[Start DATASET ENTRIES]

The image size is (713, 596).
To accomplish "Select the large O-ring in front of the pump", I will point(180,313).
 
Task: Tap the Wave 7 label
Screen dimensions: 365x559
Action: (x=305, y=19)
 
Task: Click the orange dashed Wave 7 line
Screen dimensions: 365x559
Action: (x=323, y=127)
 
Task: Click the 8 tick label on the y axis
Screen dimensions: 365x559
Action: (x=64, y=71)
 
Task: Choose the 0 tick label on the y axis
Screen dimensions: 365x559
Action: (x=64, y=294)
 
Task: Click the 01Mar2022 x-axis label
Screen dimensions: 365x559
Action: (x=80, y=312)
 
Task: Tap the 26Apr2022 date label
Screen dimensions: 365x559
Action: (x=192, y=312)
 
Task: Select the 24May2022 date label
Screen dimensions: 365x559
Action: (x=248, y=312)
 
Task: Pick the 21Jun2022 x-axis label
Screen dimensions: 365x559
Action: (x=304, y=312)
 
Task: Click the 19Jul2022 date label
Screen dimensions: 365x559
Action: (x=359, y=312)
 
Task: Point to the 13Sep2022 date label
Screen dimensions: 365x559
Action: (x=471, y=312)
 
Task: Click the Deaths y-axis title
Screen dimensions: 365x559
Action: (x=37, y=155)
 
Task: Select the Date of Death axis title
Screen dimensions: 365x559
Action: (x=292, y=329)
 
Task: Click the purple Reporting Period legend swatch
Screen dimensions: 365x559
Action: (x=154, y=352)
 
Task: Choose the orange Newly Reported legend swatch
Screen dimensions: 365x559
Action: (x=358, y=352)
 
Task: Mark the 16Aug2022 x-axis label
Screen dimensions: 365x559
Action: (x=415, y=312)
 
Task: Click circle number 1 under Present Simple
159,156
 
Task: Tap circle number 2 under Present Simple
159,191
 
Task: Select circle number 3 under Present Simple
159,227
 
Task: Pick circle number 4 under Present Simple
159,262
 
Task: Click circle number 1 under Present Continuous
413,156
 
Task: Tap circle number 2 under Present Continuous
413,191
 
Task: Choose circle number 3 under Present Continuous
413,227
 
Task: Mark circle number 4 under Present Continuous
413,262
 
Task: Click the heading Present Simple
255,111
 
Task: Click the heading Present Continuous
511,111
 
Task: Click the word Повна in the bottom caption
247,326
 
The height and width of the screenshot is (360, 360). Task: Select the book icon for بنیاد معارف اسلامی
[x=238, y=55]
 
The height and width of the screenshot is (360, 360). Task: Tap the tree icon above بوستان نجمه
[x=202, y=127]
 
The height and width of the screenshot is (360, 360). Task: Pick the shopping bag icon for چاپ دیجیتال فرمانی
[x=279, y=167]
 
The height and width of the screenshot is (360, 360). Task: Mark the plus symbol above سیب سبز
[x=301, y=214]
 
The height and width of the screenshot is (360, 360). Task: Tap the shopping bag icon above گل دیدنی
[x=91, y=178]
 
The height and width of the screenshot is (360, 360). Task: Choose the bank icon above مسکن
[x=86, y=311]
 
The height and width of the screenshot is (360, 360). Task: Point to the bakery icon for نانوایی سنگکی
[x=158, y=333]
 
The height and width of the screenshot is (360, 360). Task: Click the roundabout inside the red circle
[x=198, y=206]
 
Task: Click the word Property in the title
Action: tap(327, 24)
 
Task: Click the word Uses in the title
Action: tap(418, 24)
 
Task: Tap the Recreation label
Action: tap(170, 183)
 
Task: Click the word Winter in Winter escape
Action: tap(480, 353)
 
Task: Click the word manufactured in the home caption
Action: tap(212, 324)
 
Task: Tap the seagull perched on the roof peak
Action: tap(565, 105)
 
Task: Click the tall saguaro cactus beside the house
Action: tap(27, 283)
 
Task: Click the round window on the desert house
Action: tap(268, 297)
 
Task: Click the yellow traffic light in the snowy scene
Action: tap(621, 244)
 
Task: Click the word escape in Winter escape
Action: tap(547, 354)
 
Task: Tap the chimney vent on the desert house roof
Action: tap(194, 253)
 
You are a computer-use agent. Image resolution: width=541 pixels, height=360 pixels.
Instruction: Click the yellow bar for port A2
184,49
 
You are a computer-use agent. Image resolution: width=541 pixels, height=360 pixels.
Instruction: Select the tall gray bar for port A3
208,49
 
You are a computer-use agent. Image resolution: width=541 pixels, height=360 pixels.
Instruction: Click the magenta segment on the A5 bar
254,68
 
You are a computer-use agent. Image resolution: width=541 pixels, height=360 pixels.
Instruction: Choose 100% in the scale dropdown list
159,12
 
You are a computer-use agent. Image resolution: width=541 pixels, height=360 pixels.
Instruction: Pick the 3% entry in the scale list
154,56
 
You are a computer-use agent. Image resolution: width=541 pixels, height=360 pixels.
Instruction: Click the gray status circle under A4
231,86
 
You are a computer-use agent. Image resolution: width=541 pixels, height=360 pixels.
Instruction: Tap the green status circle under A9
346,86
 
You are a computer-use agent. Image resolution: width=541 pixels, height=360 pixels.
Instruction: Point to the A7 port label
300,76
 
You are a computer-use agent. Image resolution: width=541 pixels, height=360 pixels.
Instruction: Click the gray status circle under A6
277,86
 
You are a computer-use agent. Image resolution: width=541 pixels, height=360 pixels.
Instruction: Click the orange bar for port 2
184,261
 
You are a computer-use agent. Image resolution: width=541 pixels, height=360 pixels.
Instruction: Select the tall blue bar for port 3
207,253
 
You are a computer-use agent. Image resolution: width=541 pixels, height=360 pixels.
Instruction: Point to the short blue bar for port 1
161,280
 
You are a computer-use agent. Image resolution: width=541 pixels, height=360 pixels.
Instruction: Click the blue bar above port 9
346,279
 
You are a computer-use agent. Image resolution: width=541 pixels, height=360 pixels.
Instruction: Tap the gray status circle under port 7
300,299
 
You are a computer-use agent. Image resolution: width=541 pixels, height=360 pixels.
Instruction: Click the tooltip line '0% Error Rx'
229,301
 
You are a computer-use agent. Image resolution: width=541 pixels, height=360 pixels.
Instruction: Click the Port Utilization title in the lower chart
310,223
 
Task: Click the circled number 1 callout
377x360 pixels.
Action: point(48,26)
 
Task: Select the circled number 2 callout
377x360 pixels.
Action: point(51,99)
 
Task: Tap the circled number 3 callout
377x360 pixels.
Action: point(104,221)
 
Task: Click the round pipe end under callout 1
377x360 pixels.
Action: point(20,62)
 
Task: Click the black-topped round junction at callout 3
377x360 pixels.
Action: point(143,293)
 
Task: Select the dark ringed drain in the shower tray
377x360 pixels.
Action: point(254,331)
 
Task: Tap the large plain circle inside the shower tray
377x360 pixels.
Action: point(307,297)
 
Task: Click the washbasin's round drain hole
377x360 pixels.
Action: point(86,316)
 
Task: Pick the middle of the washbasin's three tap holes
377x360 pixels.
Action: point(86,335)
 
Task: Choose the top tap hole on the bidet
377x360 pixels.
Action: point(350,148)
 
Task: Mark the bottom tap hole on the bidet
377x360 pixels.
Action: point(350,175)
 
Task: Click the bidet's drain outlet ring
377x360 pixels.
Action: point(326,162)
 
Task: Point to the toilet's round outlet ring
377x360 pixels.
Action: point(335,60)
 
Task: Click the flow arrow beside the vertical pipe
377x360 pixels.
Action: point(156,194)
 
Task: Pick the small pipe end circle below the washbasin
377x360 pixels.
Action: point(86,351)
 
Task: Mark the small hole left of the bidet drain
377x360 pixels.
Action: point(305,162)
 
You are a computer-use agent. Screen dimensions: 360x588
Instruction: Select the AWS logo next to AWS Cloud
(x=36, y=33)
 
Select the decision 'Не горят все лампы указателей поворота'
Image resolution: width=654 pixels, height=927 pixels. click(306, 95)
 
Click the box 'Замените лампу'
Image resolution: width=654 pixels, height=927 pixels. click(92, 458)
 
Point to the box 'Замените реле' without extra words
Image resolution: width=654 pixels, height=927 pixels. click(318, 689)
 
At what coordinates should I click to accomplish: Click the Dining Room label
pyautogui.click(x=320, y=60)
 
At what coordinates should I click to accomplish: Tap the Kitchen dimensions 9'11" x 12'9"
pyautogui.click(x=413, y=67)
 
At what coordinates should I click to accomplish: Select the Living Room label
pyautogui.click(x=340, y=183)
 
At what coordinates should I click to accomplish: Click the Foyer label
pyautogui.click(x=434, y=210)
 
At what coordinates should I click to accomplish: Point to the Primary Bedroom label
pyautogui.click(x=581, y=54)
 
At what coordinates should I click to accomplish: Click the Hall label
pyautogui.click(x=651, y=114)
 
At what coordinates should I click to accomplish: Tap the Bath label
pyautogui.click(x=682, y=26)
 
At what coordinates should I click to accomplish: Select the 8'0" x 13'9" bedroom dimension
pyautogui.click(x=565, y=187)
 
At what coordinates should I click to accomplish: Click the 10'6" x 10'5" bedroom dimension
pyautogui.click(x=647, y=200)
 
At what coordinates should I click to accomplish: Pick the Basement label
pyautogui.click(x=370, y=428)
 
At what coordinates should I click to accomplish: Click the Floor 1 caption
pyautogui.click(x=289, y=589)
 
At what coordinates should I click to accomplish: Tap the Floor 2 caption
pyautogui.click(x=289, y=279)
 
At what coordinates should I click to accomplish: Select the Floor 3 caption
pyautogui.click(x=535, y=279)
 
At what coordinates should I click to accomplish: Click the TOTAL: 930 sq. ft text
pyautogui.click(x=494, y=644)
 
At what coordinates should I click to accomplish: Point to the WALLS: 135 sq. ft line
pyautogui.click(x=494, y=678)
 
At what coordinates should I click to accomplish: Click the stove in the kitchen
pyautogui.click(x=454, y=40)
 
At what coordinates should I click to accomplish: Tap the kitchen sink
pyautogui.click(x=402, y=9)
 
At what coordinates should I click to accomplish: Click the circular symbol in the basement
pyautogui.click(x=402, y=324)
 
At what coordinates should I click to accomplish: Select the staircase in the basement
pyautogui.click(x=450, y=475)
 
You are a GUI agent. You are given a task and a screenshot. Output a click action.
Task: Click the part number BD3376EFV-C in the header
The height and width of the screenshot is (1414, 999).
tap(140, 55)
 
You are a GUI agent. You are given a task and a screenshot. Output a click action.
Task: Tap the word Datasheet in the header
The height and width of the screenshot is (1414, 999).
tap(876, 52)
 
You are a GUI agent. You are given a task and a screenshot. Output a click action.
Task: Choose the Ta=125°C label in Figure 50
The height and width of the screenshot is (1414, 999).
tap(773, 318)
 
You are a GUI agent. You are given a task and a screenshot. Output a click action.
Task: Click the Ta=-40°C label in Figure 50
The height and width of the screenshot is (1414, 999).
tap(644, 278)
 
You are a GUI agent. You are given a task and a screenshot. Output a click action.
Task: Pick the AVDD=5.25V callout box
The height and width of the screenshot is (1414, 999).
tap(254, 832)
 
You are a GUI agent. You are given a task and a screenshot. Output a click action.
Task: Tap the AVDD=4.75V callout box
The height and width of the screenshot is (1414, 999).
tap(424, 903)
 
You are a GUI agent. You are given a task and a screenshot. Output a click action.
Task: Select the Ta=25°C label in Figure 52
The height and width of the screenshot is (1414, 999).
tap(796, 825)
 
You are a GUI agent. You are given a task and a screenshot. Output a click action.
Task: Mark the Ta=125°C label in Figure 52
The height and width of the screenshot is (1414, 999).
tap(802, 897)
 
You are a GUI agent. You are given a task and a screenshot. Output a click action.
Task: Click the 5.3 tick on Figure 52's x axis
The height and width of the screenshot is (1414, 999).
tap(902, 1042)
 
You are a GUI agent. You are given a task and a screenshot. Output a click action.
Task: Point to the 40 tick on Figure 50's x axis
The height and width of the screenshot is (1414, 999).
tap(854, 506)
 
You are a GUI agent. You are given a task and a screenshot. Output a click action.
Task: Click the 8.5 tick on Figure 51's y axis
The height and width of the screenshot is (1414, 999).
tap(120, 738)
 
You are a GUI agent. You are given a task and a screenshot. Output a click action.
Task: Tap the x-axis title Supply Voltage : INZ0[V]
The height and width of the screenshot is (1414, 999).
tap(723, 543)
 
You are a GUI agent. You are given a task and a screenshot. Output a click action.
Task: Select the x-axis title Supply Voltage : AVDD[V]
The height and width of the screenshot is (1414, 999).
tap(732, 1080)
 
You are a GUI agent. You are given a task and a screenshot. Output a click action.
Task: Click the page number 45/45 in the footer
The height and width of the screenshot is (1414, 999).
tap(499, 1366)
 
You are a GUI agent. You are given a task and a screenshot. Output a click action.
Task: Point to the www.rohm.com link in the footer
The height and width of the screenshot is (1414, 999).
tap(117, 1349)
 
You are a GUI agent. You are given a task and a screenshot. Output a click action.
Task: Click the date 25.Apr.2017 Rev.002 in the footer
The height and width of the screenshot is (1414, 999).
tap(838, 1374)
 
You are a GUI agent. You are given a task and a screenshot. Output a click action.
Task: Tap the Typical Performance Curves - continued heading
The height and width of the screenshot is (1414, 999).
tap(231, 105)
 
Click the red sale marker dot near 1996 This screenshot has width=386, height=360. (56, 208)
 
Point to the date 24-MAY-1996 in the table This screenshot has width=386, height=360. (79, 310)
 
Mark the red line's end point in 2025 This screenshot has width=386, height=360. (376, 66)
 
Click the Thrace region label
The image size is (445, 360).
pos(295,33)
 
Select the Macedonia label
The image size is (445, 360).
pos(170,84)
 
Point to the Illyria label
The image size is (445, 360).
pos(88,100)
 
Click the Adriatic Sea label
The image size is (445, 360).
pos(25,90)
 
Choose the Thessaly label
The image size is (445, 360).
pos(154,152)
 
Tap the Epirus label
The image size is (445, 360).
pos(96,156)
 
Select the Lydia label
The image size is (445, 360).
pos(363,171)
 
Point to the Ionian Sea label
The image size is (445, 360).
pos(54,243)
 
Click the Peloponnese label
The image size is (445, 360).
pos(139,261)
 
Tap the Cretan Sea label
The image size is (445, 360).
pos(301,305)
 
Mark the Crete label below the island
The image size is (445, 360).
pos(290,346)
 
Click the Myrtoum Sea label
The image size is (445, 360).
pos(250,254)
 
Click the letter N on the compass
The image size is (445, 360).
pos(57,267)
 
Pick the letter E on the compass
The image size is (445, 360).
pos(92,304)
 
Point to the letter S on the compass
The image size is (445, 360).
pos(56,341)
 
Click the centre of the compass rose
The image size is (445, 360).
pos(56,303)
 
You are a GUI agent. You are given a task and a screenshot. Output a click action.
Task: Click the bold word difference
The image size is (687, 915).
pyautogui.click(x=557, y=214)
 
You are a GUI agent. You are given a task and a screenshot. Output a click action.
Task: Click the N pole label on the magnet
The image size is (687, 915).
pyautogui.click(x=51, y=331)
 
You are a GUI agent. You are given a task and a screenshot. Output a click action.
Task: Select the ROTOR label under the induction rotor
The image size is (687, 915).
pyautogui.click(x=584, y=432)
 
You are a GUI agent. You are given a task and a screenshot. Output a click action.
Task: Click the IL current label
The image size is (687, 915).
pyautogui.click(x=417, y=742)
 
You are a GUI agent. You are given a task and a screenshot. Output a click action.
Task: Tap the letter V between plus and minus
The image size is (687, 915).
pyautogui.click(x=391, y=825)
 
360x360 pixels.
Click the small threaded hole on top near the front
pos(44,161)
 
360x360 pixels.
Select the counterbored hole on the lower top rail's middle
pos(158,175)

[End DATASET ENTRIES]

TASK TO COMPLETE: Copy out everything in the items above, from the first line down through the line containing "Action: (x=248, y=312)", with both ends included.

THE COMPLETED TASK:
The image size is (713, 596).
To accomplish "Select the large O-ring in front of the pump", I will point(180,313).
 
Task: Tap the Wave 7 label
Screen dimensions: 365x559
Action: (x=305, y=19)
 
Task: Click the orange dashed Wave 7 line
Screen dimensions: 365x559
Action: (x=323, y=127)
 
Task: Click the 8 tick label on the y axis
Screen dimensions: 365x559
Action: (x=64, y=71)
 
Task: Choose the 0 tick label on the y axis
Screen dimensions: 365x559
Action: (x=64, y=294)
 
Task: Click the 01Mar2022 x-axis label
Screen dimensions: 365x559
Action: (x=80, y=312)
 
Task: Tap the 26Apr2022 date label
Screen dimensions: 365x559
Action: (x=192, y=312)
 
Task: Select the 24May2022 date label
Screen dimensions: 365x559
Action: (x=248, y=312)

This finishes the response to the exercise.